What you will do ▸
When you reach the records below, repeat each one exactly as written.

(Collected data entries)

⟨

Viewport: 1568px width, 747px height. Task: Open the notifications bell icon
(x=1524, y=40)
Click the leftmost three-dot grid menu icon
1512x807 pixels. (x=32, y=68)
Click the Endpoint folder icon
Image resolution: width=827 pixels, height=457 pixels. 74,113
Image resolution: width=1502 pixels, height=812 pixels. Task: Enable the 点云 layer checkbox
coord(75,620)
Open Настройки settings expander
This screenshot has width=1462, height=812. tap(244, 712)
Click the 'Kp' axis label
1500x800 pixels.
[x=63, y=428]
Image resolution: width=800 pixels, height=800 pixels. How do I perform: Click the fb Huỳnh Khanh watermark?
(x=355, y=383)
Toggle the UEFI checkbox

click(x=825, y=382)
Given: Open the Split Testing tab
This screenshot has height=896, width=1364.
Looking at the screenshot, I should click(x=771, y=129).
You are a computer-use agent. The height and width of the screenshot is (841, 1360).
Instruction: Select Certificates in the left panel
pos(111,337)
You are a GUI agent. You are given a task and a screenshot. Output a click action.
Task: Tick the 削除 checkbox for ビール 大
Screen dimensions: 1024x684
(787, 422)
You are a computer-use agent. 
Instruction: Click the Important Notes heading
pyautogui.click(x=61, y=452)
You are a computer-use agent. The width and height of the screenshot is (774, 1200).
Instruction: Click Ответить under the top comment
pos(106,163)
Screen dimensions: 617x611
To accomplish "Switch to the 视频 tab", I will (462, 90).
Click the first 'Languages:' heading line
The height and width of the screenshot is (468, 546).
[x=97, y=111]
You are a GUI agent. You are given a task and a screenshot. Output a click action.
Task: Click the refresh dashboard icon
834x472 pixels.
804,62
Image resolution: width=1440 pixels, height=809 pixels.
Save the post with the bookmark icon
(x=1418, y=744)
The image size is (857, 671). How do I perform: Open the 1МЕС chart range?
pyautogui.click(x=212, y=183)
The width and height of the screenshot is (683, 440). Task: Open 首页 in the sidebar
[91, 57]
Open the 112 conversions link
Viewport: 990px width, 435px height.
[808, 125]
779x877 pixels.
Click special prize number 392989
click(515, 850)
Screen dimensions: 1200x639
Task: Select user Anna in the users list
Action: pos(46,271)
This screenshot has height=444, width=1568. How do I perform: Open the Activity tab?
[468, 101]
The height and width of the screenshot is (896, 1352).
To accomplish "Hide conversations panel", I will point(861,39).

⟩

Response to this exercise ▸
Viewport: 1568px width, 747px height. Task: Open the notifications bell icon
(x=1524, y=40)
Click the leftmost three-dot grid menu icon
1512x807 pixels. (x=32, y=68)
Click the Endpoint folder icon
Image resolution: width=827 pixels, height=457 pixels. 74,113
Image resolution: width=1502 pixels, height=812 pixels. Task: Enable the 点云 layer checkbox
coord(75,620)
Open Настройки settings expander
This screenshot has width=1462, height=812. tap(244, 712)
Click the 'Kp' axis label
1500x800 pixels.
[x=63, y=428]
Image resolution: width=800 pixels, height=800 pixels. How do I perform: Click the fb Huỳnh Khanh watermark?
(x=355, y=383)
Toggle the UEFI checkbox

click(x=825, y=382)
Given: Open the Split Testing tab
This screenshot has height=896, width=1364.
Looking at the screenshot, I should click(x=771, y=129).
You are a computer-use agent. The height and width of the screenshot is (841, 1360).
Instruction: Select Certificates in the left panel
pos(111,337)
You are a GUI agent. You are given a task and a screenshot. Output a click action.
Task: Tick the 削除 checkbox for ビール 大
Screen dimensions: 1024x684
(787, 422)
You are a computer-use agent. 
Instruction: Click the Important Notes heading
pyautogui.click(x=61, y=452)
You are a computer-use agent. The width and height of the screenshot is (774, 1200).
Instruction: Click Ответить under the top comment
pos(106,163)
Screen dimensions: 617x611
To accomplish "Switch to the 视频 tab", I will (462, 90).
Click the first 'Languages:' heading line
The height and width of the screenshot is (468, 546).
[x=97, y=111]
You are a GUI agent. You are given a task and a screenshot. Output a click action.
Task: Click the refresh dashboard icon
834x472 pixels.
804,62
Image resolution: width=1440 pixels, height=809 pixels.
Save the post with the bookmark icon
(x=1418, y=744)
The image size is (857, 671). How do I perform: Open the 1МЕС chart range?
pyautogui.click(x=212, y=183)
The width and height of the screenshot is (683, 440). Task: Open 首页 in the sidebar
[91, 57]
Open the 112 conversions link
Viewport: 990px width, 435px height.
[808, 125]
779x877 pixels.
Click special prize number 392989
click(515, 850)
Screen dimensions: 1200x639
Task: Select user Anna in the users list
Action: pos(46,271)
This screenshot has height=444, width=1568. How do I perform: Open the Activity tab?
[468, 101]
The height and width of the screenshot is (896, 1352).
To accomplish "Hide conversations panel", I will point(861,39).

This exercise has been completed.